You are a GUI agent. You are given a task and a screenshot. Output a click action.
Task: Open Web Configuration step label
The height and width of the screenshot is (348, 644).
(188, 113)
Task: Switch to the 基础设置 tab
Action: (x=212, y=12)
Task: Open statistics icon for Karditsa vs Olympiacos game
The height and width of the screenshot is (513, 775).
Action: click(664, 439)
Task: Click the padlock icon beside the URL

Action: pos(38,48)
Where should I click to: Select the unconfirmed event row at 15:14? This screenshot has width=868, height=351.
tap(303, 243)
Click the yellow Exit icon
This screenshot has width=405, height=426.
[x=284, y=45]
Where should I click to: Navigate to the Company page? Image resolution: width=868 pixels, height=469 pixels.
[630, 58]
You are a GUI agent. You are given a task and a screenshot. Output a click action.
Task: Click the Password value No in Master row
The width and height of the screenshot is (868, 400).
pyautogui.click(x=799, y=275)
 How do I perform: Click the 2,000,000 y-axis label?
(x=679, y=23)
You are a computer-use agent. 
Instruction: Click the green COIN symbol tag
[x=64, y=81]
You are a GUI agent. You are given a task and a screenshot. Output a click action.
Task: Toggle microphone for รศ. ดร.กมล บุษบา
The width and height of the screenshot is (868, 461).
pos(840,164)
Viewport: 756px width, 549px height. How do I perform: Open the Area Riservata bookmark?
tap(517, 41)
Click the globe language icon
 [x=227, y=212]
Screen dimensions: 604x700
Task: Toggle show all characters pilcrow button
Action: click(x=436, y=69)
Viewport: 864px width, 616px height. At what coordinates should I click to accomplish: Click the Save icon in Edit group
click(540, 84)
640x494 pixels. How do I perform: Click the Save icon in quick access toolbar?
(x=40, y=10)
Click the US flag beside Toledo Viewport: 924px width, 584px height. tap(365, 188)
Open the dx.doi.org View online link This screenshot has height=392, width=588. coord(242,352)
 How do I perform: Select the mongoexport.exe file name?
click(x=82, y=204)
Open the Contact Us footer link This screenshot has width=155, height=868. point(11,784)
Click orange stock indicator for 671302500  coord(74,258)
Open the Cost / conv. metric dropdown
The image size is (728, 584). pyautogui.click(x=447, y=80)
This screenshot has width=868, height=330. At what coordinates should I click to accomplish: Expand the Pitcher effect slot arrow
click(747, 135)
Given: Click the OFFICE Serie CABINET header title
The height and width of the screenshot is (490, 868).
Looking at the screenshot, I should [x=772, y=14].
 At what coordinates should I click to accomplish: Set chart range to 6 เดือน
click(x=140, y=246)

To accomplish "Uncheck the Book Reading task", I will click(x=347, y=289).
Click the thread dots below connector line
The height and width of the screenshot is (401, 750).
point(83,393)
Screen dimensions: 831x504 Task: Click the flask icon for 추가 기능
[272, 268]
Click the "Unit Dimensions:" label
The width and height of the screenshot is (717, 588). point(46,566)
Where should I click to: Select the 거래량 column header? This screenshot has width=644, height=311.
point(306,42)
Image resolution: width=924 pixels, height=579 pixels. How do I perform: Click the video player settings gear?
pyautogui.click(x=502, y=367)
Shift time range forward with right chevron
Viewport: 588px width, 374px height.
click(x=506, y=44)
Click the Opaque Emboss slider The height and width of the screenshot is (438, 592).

What is required:
Your answer must be a single number: the count of lines above that contain the string "link".

Task solution:
2